Sehr geehrte Damen und Herren,

die in Auszügen veroeffentlichte Rezension von Hans Boehm zur Studie von Michael Fahlbusch über die "Volksdeutschen Forschungsgemeinschaften" enthielt einen Hinweis auf die Wirkungsgeschichte der nationalsozialistischen Reichsarbeitsgemeinschaft für Raumforschung (RAG). Hans Boehm monierte ihr Fehlen in der Studie von Michael Fahlbusch. Mir geht es ebenso.

Da ich mich mit den Forschungsinhalten der Raumforschung und der wissenschaftlichen Politikberatung durch die RAG beschaeftigt habe, einige kurze Anmerkungen dazu.

Mit freundlichen Gruessen

Joerg Gutberger, Institut für Rurale Entwicklung, Georg-August-Universitaet, Goettingen, email: hgutber@gwdg.de

Soziales Wissen fuer Hitler - Annotationen zur Raumforschung und den "Volkswissenschaften".
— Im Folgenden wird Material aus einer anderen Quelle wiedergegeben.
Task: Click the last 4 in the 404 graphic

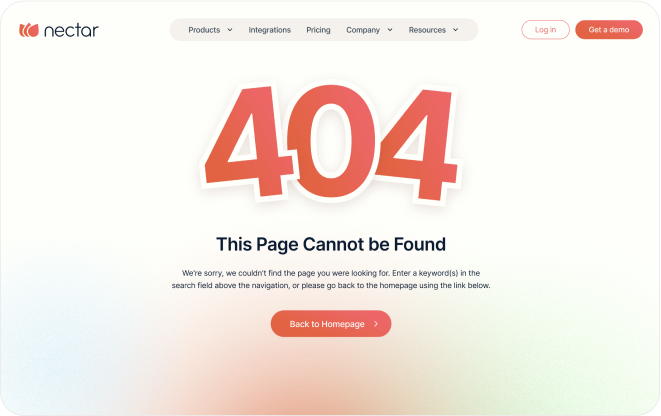Action: point(414,143)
Raumforschung wurde, wenn wir den Begriff relativ eng halten, im Rahmen der Reichsarbeitsgemeinschaft fuer Raumforschung (RAG), den angeschlossenen Hochschularbeitsgemeinschaften, in den Erhebungsapparaten der Reichsstelle fuer Raumordnung, in den Forschungsabteilungen des Reichsnaehrstandes und in den Planungsabteilungen des Reichskommissariats fuer die Festigung Deutschen Volkstums betrieben. Dass diese Forschungen in der breit angelegten Untersuchung von Michael Fahlbusch (1999) weitgehend ignoriert wurden, ist vor allem deshalb unverstaendlich, weil zwischen den von Michael Fahlbusch als "Volkswissenschaften" apostrophierten Bereichen und der multidisziplinaeren Raumforschung nicht nur personelle und institutionelle Verbindungen bestanden, sondern auch, weil Uebereinstimmungen hinsichtlich der Forschungsthemen, der Forschungsinhalte und der Instrumentarien evident sind. Dazu zaehlen statistische und kartographische Verfahren, sozialdemographische und bevoelkerungsanalytische Techniken, die "Strukturforschung" eines Hans Weigmann oder Gerhard Isenberg, die Realsoziologie Gunther Ipsens und Hans Freyers, die sozialgeographischen Arbeiten des Hans Bobek, die "soziale Raumforschung" eines Werner Essen, Gottfried Mueller oder Adolf Guenther, die "Umvolkungs"-Untersuchungen des Soziologen Hans Joachim Beyer, Sozialstrukturanalysen und Sozialschichtungsuntersuchungen fuer die Besiedlung der eingegliederten Ostgebiete, die Schichtungs- und Fuersorgeuntersuchungen des Fritz Arlt, eine "Sozialraumforschung" (Friedrich Buelow) der RAG u.v.m. Der "raum- und volkszentrierte Forschungsansatz", den Michael Fahlbusch ausgemacht haben will (dazu Fahlbusch 1999:33), ist um seine soziotechnische Seite zu erweitern.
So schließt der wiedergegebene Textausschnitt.